Troubled by leakage from your neighbour’s apartment?
Delhi Co-op Societies Act requires housing society managements to inspect, within 15 days, the units from where problems have been reported
In the previous two columns, we have discussed issues such as transfer of membership in a cooperative housing society, duties and responsibilities of the management committee of a housing society towards maintenance of common areas, and facilities in a housing society complex. This week, we will discuss the remedial measures available to a member if he is facing problems due to his neighbours.
Many times, the occupants of flats in a housing society face problems relating to maintenance, seepage, damage or other problems due to construction/ renovation carried out by other members in their flat which may obstruct their right to freely enjoy and inhabit their property.
Often, these issues escalate into disputes which lead to the affected parties approaching the courts for a resolution. Not many people know that the Delhi Cooperative Societies Act, 2003 ( Act) and Delhi Cooperative Rule, 2007 (Rules) framed thereunder provides solution to these problems faced by occupants.
The occupant affected by water seepage can make a representation of the problem to the management committee of the housing society, which then is required to carry out inspection of the apartment within 15 days from the receipt of the complaint.
In cases where the management committee thinks that the complaint by the affected member is verified, it has to advise the concerned member against whom the complaint has been made, to immediately take corrective steps.
In case no action is taken by the concerned member within seven days to rectify such a problem and remedy the defect, the management committee is required to initiate appropriate action for getting the defect removed, and if necessary, seek police assistance for the same.
The management committee can approach the concerned registrar for recovery of the amount incurred thereon as arrears of land revenue from the concerned member who has carried out internal changes.
A similar problem came up before the High Court of Delhi in the matter of Parwana Cooperative Group Housing Society Vs the registrar, Delhi Cooperative Tribunal. In this case the complainant had approached the management committee seeking rectification of seepage in his flat emanating from the unit located above his apartment.

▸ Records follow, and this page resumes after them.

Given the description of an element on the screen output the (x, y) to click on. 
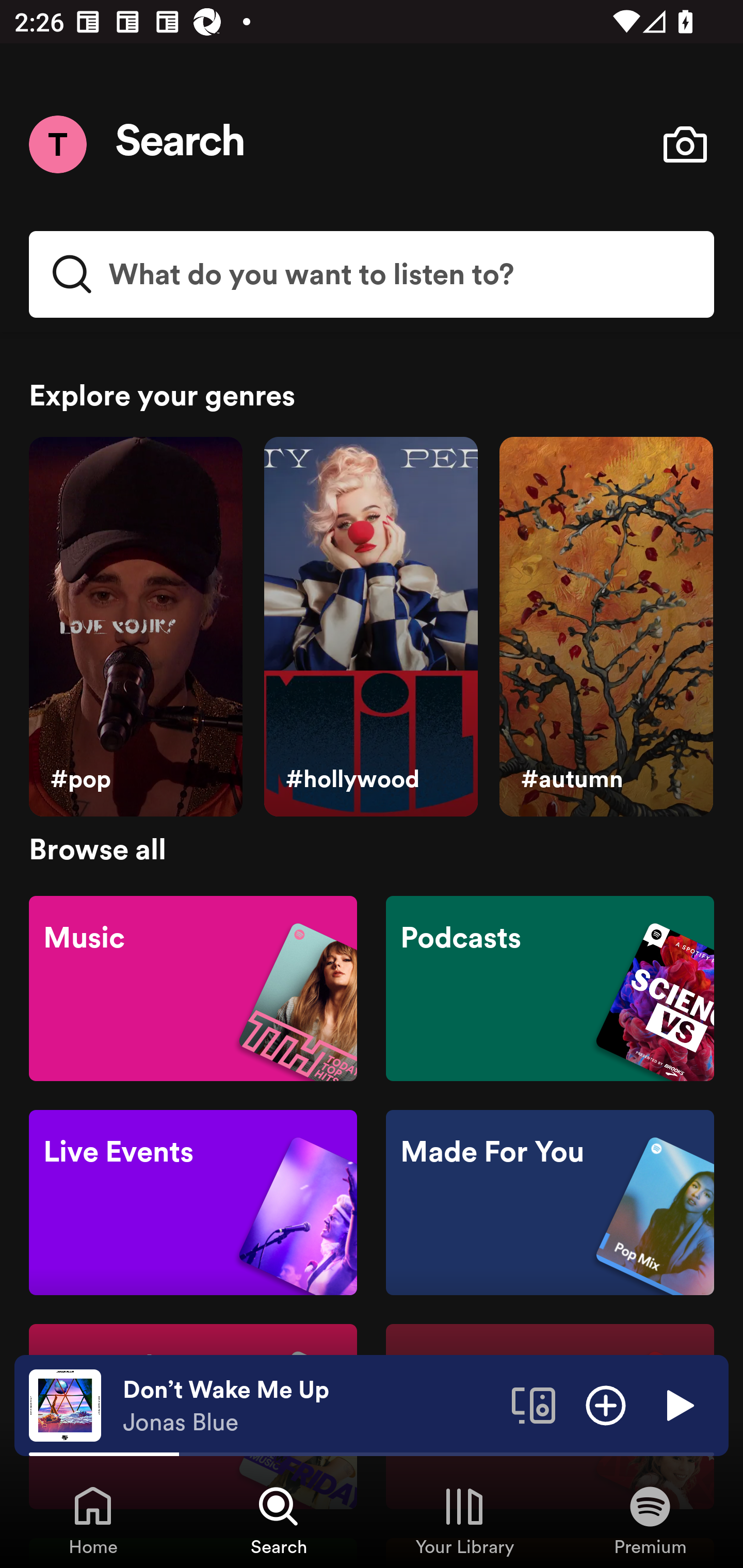
Menu (57, 144)
Open camera (685, 145)
Search (180, 144)
#pop (135, 626)
#hollywood (370, 626)
#autumn (606, 626)
Music (192, 987)
Podcasts (549, 987)
Live Events (192, 1202)
Made For You (549, 1202)
Don’t Wake Me Up Jonas Blue (309, 1405)
The cover art of the currently playing track (64, 1404)
Connect to a device. Opens the devices menu (533, 1404)
Add item (605, 1404)
Play (677, 1404)
Home, Tab 1 of 4 Home Home (92, 1519)
Search, Tab 2 of 4 Search Search (278, 1519)
Your Library, Tab 3 of 4 Your Library Your Library (464, 1519)
Premium, Tab 4 of 4 Premium Premium (650, 1519)
Given the description of an element on the screen output the (x, y) to click on. 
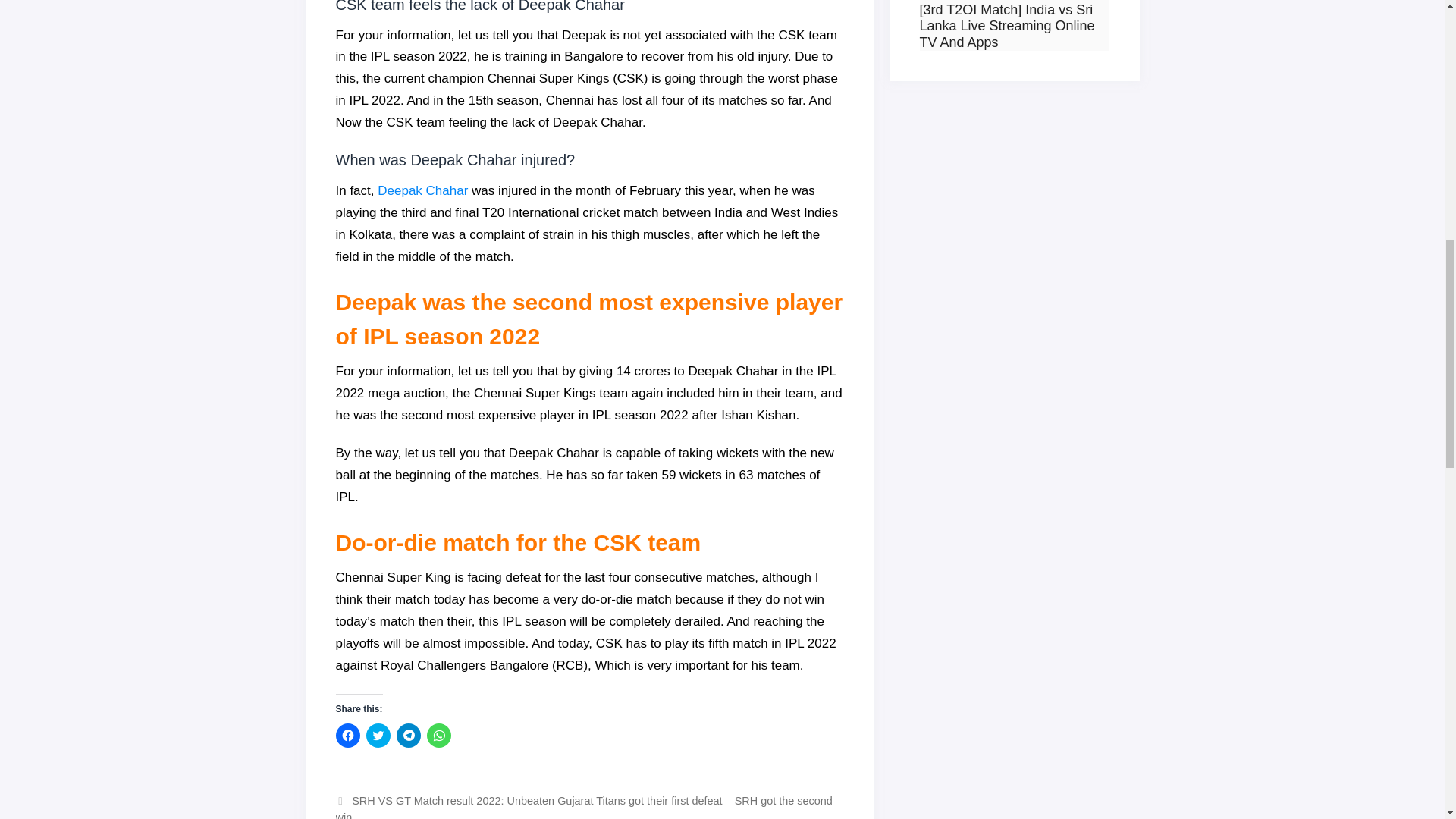
Click to share on Facebook (346, 735)
Click to share on Telegram (408, 735)
Click to share on WhatsApp (437, 735)
Click to share on Twitter (377, 735)
Deepak Chahar (422, 190)
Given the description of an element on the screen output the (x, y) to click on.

The management committee did not take any steps to resolve the problem. The complainant approached the concerned registrar for adjudication. The arbitrator allowed the claim of the complainant and passed an award against the management committee of the society, directing it to fulfill its obligation and get the terrace repaired, with costs paid by the society. The award of the arbitrator also provided that costs incurred by the affected member due to the problem be paid by the management committee and the member in default. The award of the arbitrator was upheld by the High Court of Delhi.